Study | Country | Sample | LF |
Our Study | Italy | 300 patients, CBCT | 592 midline, 283 lateral |
Von Arx et al [17] | Switzerland | 179 patients, CBCT | 86 midline, 131 lateral |
Trost et al [24] | Germany | 460 patients, CT | 613 midline, 231 lateral |
Sheikhi et al [18] | Turkey | 102 patients, CBCT | 205 midline |
Sekerci et al [11] | Turkey | 500 patients, CBCT | 476 midline |
Liang et al [19] | Belgium | 555 patients, CT | 132 midline |
He et al [13] | China | 200 patients, CBCT | 683 |
Rosano et al [5] | Italy | 60 cadaveric mandibles | 118 |
Vandewalle et al [3] | Belgium | 354 dry mandibles | 347 |
No previous studies have investigated the association of mandible width with number and distribution of LF, thus a comparison with the literature is not possible. We did not find any statistically significant association with mandible width, as well with gender, although a progressive increase of the number of lateral LF has been observed from the first group (with the smaller mandible width) presenting 78 LF, to the second group with 99 LF and the third group (with the bigger mandible width) with 106 LF, thus some considerations should be pointed out. In the first group, only 1% of subjects showed three or more lateral LF, while in the second and third groups the frequency was 6% and 9%, respectively. Further, considering only the premolars zone, 61% of patients of the first group did not show any lateral LF, as well as the 53% of the second group and the 43% of third.

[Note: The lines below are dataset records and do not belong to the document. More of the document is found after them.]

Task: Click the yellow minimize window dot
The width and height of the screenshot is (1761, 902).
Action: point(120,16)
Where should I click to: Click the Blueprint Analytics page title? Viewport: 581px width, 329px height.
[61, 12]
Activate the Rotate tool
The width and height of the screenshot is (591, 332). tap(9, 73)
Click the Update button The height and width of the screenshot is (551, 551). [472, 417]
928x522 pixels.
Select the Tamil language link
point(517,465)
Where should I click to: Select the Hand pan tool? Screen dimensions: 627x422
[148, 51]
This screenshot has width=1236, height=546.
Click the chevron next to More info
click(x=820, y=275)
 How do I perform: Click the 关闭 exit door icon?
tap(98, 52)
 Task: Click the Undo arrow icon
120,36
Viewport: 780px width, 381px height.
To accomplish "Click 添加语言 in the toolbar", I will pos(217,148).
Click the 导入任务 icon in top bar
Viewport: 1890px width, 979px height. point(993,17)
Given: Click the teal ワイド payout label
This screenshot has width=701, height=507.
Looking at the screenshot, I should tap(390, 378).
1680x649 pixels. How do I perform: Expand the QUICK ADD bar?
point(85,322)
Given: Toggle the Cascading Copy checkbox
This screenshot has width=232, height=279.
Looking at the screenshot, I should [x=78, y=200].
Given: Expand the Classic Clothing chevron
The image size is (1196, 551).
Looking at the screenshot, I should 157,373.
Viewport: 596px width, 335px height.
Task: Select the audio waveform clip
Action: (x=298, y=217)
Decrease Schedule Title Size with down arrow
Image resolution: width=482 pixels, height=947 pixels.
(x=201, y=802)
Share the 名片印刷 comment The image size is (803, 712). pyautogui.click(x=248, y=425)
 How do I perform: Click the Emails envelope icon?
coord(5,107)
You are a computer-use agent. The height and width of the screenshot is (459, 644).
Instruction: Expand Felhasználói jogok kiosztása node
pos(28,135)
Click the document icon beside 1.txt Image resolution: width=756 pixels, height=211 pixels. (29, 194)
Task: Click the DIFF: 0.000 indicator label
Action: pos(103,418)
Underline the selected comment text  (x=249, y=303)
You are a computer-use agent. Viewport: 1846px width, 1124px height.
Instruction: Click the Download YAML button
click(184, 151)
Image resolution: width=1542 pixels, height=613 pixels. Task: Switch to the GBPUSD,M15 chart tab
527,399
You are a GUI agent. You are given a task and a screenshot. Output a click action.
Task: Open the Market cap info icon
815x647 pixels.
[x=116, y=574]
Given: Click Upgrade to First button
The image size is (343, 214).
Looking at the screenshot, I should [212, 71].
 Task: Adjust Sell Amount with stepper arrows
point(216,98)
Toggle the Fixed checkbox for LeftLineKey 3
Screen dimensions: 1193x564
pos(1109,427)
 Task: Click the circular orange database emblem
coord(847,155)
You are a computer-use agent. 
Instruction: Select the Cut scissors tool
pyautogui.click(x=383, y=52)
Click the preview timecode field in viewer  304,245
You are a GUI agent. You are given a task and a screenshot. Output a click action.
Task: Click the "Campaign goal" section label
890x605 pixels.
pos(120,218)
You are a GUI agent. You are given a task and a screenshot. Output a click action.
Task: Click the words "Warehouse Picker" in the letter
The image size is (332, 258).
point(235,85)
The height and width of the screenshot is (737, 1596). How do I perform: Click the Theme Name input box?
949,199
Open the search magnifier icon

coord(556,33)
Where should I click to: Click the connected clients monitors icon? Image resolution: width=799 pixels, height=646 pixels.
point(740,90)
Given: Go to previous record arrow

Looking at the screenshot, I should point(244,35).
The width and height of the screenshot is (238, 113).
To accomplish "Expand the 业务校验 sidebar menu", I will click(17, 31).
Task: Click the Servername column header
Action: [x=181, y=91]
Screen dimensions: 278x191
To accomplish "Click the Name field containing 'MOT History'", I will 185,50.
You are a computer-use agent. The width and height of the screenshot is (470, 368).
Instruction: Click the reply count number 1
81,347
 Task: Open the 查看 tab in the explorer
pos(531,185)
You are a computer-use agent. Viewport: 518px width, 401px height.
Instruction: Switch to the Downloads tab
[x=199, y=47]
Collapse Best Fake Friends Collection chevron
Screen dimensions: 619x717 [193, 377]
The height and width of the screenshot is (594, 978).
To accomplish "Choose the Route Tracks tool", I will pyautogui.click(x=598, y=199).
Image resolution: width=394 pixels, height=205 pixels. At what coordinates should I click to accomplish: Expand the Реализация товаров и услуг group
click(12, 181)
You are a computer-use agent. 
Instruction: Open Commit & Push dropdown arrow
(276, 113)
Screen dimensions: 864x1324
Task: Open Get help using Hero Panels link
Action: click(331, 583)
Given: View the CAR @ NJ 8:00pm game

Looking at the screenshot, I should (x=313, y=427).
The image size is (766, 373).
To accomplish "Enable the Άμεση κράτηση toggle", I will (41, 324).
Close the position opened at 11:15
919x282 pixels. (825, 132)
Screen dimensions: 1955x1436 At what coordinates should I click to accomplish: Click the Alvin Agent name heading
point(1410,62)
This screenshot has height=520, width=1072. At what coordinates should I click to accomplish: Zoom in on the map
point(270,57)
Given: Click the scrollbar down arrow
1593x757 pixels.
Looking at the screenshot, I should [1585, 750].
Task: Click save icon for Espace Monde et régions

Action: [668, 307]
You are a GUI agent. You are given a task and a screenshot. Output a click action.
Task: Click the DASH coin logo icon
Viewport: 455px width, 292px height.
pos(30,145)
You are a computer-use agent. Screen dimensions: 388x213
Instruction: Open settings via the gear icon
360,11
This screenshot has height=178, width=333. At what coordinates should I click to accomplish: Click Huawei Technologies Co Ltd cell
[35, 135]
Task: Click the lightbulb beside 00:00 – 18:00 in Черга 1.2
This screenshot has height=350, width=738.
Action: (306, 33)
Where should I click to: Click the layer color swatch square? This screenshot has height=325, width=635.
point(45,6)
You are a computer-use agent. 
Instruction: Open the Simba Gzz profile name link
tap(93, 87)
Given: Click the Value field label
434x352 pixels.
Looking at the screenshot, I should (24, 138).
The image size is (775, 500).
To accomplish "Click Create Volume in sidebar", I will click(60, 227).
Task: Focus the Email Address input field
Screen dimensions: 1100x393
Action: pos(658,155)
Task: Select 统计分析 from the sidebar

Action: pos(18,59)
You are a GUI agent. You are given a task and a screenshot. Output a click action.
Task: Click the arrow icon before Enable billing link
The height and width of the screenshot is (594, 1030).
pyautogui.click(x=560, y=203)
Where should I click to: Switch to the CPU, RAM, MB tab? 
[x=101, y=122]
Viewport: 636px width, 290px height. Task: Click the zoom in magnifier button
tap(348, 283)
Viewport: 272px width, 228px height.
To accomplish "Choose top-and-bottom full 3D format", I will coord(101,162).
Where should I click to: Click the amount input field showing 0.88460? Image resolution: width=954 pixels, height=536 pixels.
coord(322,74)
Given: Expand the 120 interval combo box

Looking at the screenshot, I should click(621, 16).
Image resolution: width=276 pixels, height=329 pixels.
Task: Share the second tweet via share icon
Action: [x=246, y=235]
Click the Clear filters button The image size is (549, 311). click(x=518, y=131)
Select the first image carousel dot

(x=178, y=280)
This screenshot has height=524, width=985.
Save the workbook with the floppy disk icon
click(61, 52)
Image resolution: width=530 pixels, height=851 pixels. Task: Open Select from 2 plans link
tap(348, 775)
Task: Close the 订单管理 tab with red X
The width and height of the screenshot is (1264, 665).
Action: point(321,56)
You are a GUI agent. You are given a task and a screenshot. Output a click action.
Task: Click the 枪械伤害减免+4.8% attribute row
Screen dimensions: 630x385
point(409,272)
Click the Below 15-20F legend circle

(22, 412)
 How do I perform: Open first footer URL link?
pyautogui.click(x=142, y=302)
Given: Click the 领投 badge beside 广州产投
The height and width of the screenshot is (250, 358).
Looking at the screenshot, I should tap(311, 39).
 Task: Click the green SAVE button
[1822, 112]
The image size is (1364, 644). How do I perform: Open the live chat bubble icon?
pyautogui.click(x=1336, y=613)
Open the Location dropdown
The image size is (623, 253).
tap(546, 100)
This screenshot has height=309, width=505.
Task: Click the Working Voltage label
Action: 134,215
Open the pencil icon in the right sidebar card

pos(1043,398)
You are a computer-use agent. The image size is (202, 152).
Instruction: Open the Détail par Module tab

Some limitations of our study should be considered. First, the relatively small sample size of our series, indeed, we cannot exclude that a larger study population would have allowed to obtain a more powerful statistical analysis, even reaching interesting association of the number and anatomic distribution of LF with mandible width. Second, we did not evaluate the distance of LF from the alveolar ridge and tooth apex that, in turn, could be an important pre-operative finding to be evaluated before proceeding with implant procedures. Third, the methodology that we used to estimate the mandibular width has not been previously validated, but allowed us to investigate the correlation between the distribution of LF and mandible width. However, it is not felt that this fact was a real limitation, but rather something that deserves further investigation. Last, our CBCT analysis is based on the detection of bone canals, rather than the direct visualization of the vessels. The differences in the number and distribution of LF with some previous studies might be partly related to the different approaches used to assess the LF foramina, for instance through cadaveric skulls which might enable to demonstrate a higher number of LF than CBCT studies. The limited, albeit high, spatial resolution of CT probably might be responsible for a lower detection rate of the LF, although according to several authors CBCT provides highly accurate data concerning mandible anatomy and state that the different frequencies reported in literature is mostly related to the anatomical variability related to different geographical regions. For instance, Rosano et al [5] found LF in 100% of cases in their cadaveric study, while Tagaya et al [20] published a double study on five cadavers and 200 patients using CBCT reporting the occurrence of LF in all cadavers and in 95% of patients.